• **Try it**
Print each entry below precisely as shown.

■ ■ ■ ■ ■

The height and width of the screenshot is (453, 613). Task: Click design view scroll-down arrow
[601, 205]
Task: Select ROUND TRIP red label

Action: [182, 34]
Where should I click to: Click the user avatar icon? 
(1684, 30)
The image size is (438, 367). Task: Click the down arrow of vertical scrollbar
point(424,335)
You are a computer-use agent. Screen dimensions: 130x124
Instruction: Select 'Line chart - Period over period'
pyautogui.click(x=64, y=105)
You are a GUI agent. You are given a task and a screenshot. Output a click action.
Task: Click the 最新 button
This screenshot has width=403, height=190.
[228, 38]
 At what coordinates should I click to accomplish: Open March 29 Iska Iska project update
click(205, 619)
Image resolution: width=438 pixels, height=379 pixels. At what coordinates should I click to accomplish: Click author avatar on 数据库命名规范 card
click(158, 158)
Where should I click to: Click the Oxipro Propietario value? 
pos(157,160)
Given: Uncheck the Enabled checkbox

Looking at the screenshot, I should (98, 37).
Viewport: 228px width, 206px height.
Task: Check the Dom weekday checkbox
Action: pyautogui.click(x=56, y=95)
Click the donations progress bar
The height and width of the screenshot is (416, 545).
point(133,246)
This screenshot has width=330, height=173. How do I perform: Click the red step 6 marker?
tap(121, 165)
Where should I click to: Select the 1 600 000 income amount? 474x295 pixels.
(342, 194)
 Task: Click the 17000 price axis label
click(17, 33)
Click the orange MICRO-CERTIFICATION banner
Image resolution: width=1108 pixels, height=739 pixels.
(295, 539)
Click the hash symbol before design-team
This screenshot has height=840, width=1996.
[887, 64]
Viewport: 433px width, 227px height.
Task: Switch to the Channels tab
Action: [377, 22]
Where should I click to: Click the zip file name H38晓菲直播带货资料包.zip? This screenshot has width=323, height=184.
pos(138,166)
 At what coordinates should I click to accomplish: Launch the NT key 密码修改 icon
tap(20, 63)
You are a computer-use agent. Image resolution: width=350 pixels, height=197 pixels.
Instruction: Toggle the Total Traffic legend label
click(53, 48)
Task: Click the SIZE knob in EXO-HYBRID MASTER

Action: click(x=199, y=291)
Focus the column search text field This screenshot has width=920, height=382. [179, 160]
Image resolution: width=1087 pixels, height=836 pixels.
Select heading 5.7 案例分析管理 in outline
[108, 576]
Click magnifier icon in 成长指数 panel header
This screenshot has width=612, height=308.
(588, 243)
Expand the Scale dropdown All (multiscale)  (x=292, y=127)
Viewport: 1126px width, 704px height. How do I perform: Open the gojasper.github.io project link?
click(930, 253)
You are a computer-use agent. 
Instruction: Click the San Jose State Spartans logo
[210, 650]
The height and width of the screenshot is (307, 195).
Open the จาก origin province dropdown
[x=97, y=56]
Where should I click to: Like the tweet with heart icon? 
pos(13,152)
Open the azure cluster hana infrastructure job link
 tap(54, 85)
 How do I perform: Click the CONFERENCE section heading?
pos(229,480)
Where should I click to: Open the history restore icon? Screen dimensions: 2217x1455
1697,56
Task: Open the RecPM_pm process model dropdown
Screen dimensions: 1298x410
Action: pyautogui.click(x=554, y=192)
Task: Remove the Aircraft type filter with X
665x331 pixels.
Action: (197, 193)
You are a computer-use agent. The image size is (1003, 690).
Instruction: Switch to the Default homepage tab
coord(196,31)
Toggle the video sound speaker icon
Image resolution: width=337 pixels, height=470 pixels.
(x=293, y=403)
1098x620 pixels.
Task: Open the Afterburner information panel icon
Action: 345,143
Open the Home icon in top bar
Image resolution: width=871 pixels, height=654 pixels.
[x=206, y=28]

■ ■ ■ ■ ■

• **Solution to this problem**
The height and width of the screenshot is (453, 613). Task: Click design view scroll-down arrow
[601, 205]
Task: Select ROUND TRIP red label

Action: [182, 34]
Where should I click to: Click the user avatar icon? 
(1684, 30)
The image size is (438, 367). Task: Click the down arrow of vertical scrollbar
point(424,335)
You are a computer-use agent. Screen dimensions: 130x124
Instruction: Select 'Line chart - Period over period'
pyautogui.click(x=64, y=105)
You are a GUI agent. You are given a task and a screenshot. Output a click action.
Task: Click the 最新 button
This screenshot has width=403, height=190.
[228, 38]
 At what coordinates should I click to accomplish: Open March 29 Iska Iska project update
click(205, 619)
Image resolution: width=438 pixels, height=379 pixels. At what coordinates should I click to accomplish: Click author avatar on 数据库命名规范 card
click(158, 158)
Where should I click to: Click the Oxipro Propietario value? 
pos(157,160)
Given: Uncheck the Enabled checkbox

Looking at the screenshot, I should (98, 37).
Viewport: 228px width, 206px height.
Task: Check the Dom weekday checkbox
Action: pyautogui.click(x=56, y=95)
Click the donations progress bar
The height and width of the screenshot is (416, 545).
point(133,246)
This screenshot has width=330, height=173. How do I perform: Click the red step 6 marker?
tap(121, 165)
Where should I click to: Select the 1 600 000 income amount? 474x295 pixels.
(342, 194)
 Task: Click the 17000 price axis label
click(17, 33)
Click the orange MICRO-CERTIFICATION banner
Image resolution: width=1108 pixels, height=739 pixels.
(295, 539)
Click the hash symbol before design-team
This screenshot has height=840, width=1996.
[887, 64]
Viewport: 433px width, 227px height.
Task: Switch to the Channels tab
Action: [377, 22]
Where should I click to: Click the zip file name H38晓菲直播带货资料包.zip? This screenshot has width=323, height=184.
pos(138,166)
 At what coordinates should I click to accomplish: Launch the NT key 密码修改 icon
tap(20, 63)
You are a computer-use agent. Image resolution: width=350 pixels, height=197 pixels.
Instruction: Toggle the Total Traffic legend label
click(53, 48)
Task: Click the SIZE knob in EXO-HYBRID MASTER

Action: click(x=199, y=291)
Focus the column search text field This screenshot has width=920, height=382. [179, 160]
Image resolution: width=1087 pixels, height=836 pixels.
Select heading 5.7 案例分析管理 in outline
[108, 576]
Click magnifier icon in 成长指数 panel header
This screenshot has width=612, height=308.
(588, 243)
Expand the Scale dropdown All (multiscale)  (x=292, y=127)
Viewport: 1126px width, 704px height. How do I perform: Open the gojasper.github.io project link?
click(930, 253)
You are a computer-use agent. 
Instruction: Click the San Jose State Spartans logo
[210, 650]
The height and width of the screenshot is (307, 195).
Open the จาก origin province dropdown
[x=97, y=56]
Where should I click to: Like the tweet with heart icon? 
pos(13,152)
Open the azure cluster hana infrastructure job link
 tap(54, 85)
 How do I perform: Click the CONFERENCE section heading?
pos(229,480)
Where should I click to: Open the history restore icon? Screen dimensions: 2217x1455
1697,56
Task: Open the RecPM_pm process model dropdown
Screen dimensions: 1298x410
Action: pyautogui.click(x=554, y=192)
Task: Remove the Aircraft type filter with X
665x331 pixels.
Action: (197, 193)
You are a computer-use agent. The image size is (1003, 690).
Instruction: Switch to the Default homepage tab
coord(196,31)
Toggle the video sound speaker icon
Image resolution: width=337 pixels, height=470 pixels.
(x=293, y=403)
1098x620 pixels.
Task: Open the Afterburner information panel icon
Action: 345,143
Open the Home icon in top bar
Image resolution: width=871 pixels, height=654 pixels.
[x=206, y=28]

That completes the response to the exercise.